Texte source:
François Gabart : « Très bien, cette première partie de record est très positive. C’est une des plus belles expériences de course au large que j’ai pu vivre, avec des sensations extraordinaires de vitesse, tout ce que j’aime. J’ai eu un petit brin de réussite dans l’Atlantique Sud : le fait que ça s’enchaîne aussi bien au large du Brésil et que tout s’ouvre devant moi, c’était génial ! Ça peut parfois prendre des années pour avoir de telles conditions. Après, c’est exigeant mentalement et physiquement en termes de concentration, mais c’est aussi ce que je recherche. »
Comment s’est passée la prise en main du bateau depuis le départ ?
FG : « Elle s’est faite dans l’urgence. Quand tu pars, tu n’es pas encore trop sûr de toi, tu te poses des questions sur les angles, les configurations de voile, tu sais qu’il y a de la mer, du courant, des cailloux…Ces premières heures de navigation sont intenses en termes d’émotion et il y a tout de suite de la vitesse, je suis vite monté jusqu’à 40 nœuds. Du coup, tu n’as pas le choix, tu prends vite tes repères, tu vois vite les limites du bateau et plus ça va, plus tu es en confiance. J’ai eu la chance de partir de jour, j’ai eu la journée entière pour me caler, j’étais bien plus en confiance quand je suis arrivé au Cap Finisterre et derrière, ça déroule. »
Etes-vous encore étonné par les performances du trimaran MACIF ?
FG : « Oui et non. D’un côté, je sais qu’il est capable d’aller très vite, mais d’un autre, la facilité avec laquelle il atteint ces vitesses est parfois déconcertante. Quand les conditions sont bonnes, il va sans souci jusqu’à 40 nœuds et a une capacité extraordinaire à rester entre 37 et 42 nœuds sans que ce soit dangereux. »
Etes-vous content des choix techniques opérés dans le cockpit de Macif avec cette cellule complètement protégée ?

Lignes:
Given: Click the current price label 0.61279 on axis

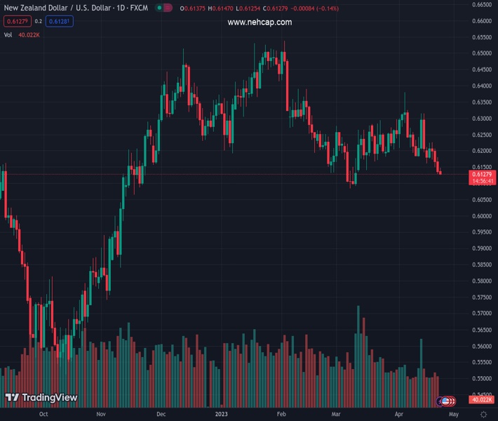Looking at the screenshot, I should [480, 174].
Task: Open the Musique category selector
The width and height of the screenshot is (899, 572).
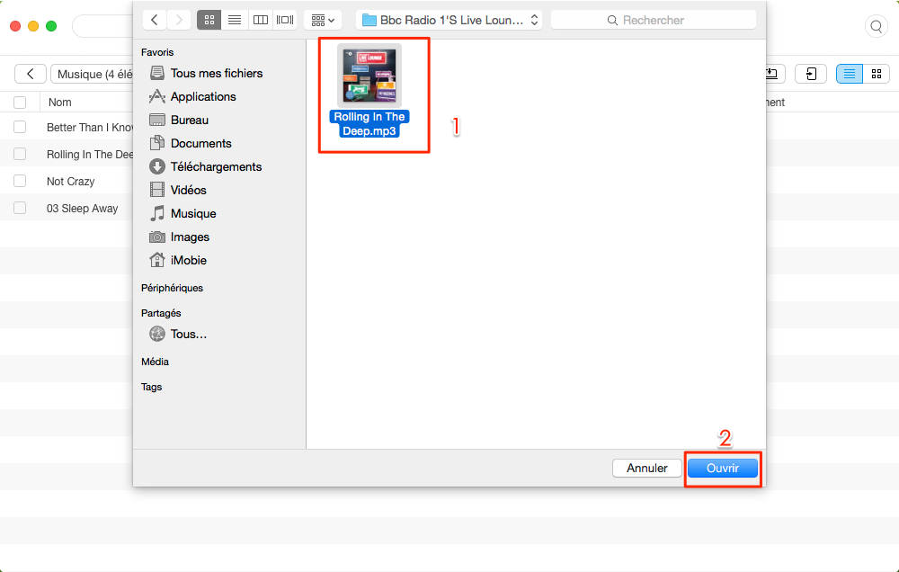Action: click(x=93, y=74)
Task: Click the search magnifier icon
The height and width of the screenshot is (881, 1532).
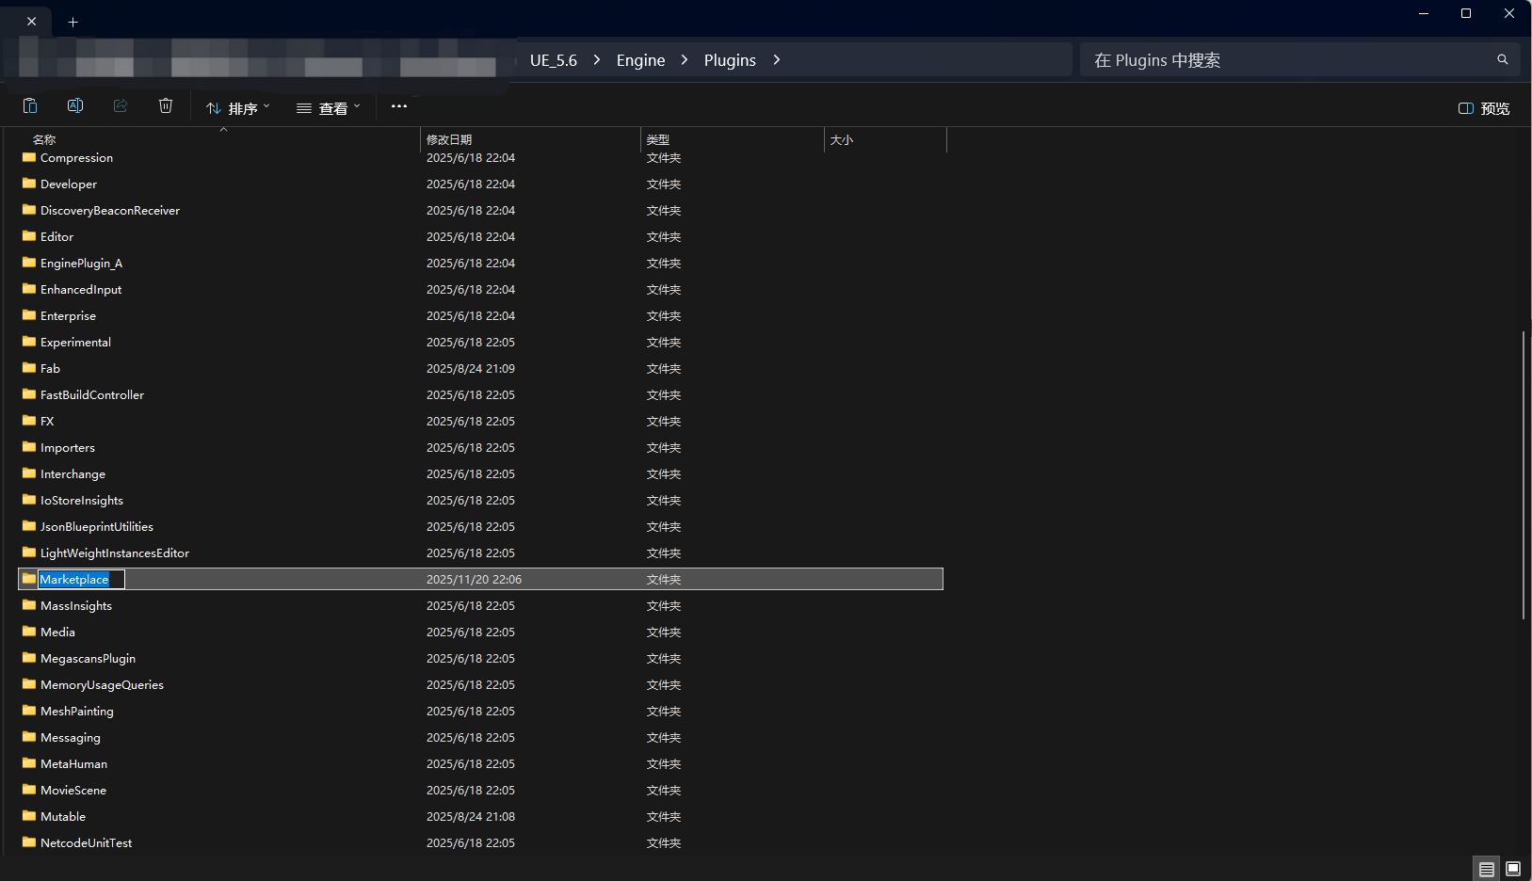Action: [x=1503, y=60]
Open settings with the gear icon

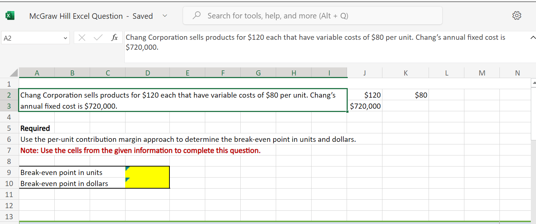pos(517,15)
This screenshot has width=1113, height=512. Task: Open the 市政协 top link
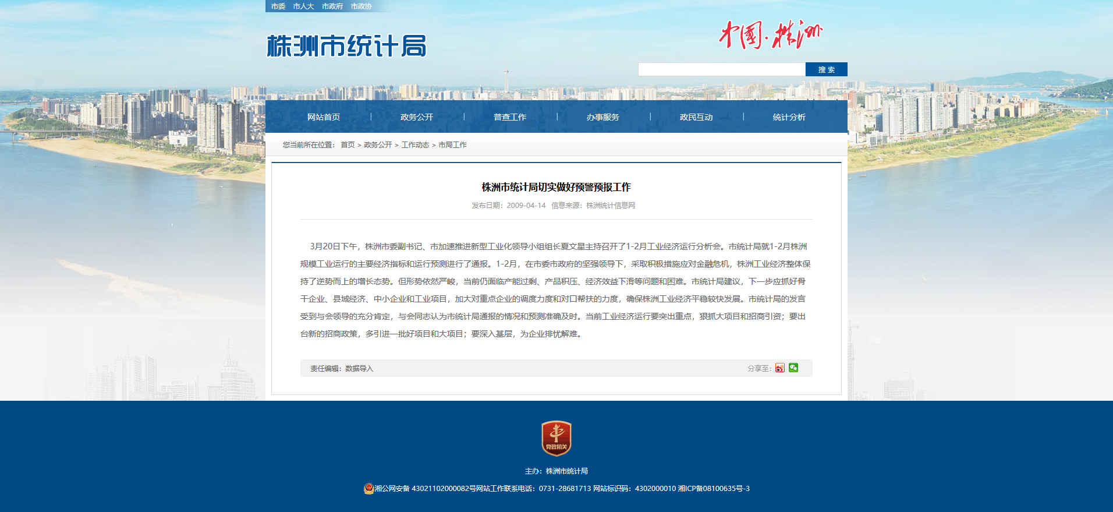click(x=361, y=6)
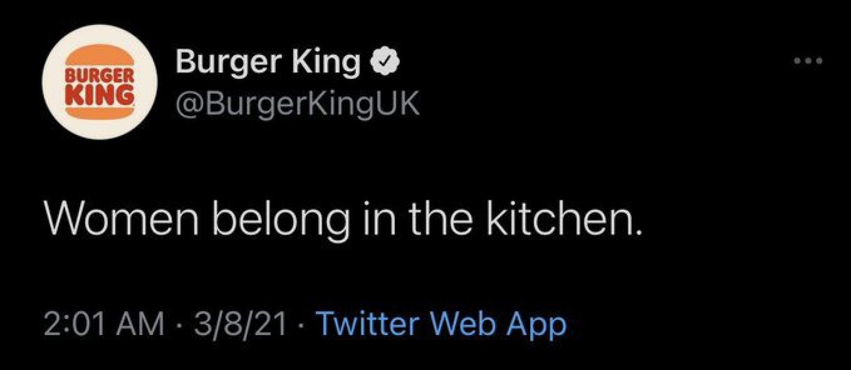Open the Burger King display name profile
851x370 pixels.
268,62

* * *

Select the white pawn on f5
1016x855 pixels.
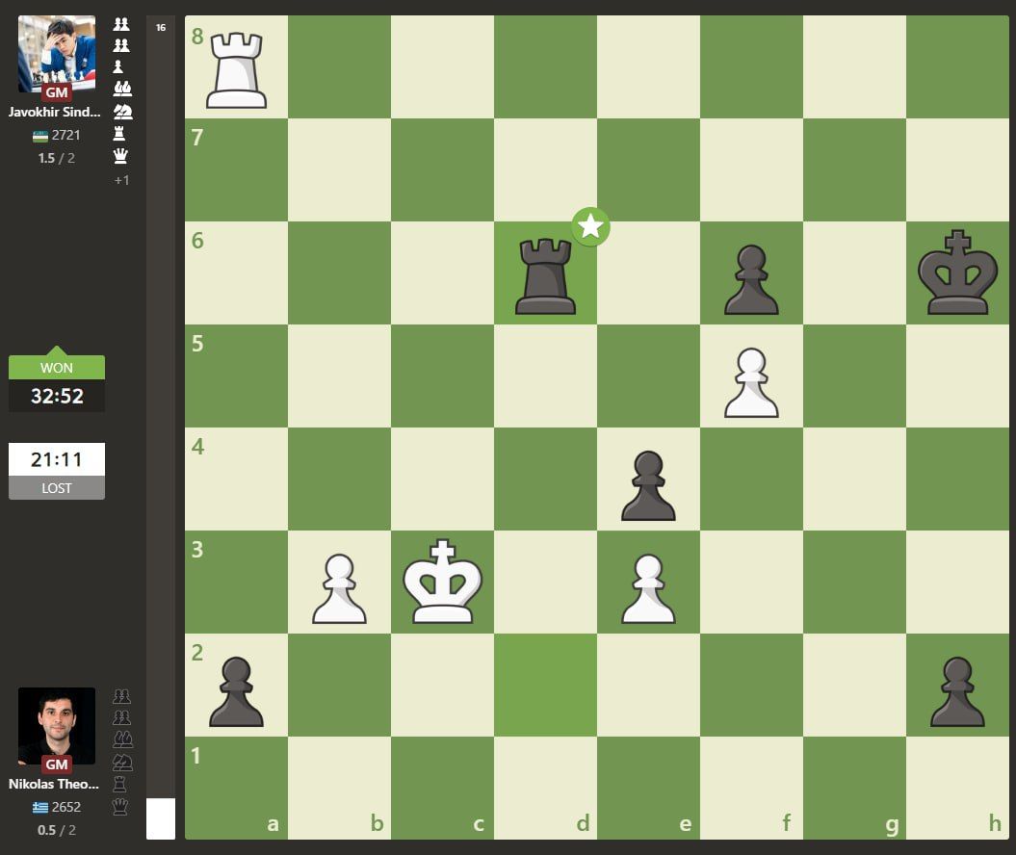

Consigne: Prolongez l'entretien avec François Gabart au-delà de sa dernière phrase. Les lignes n'ont aucun lien avec l'entretien avec François Gabart.

Réponse rédigée:
FG : « C’est sûr que s’il y a quelque chose que je ne regrette pas, c’est le plan de pont et le cockpit. Quand je vois les conditions dans lesquelles je navigue, ça me paraît indispensable de le faire en étant protégé. Au début du record des 24 heures, j’étais en crocs et caleçon à 40 nœuds ! Je me sens très en sécurité dans le cockpit, c’est hyper important pour être capable d’aller vite. Et tu te dis que même s’il se passe le pire, tu es dans un endroit fermé, c’est rassurant. »
Cela fait maintenant plus de 13 jours que vous êtes en mer, votre record sur le trimaran MACIF, comment vivez-vous la solitude ?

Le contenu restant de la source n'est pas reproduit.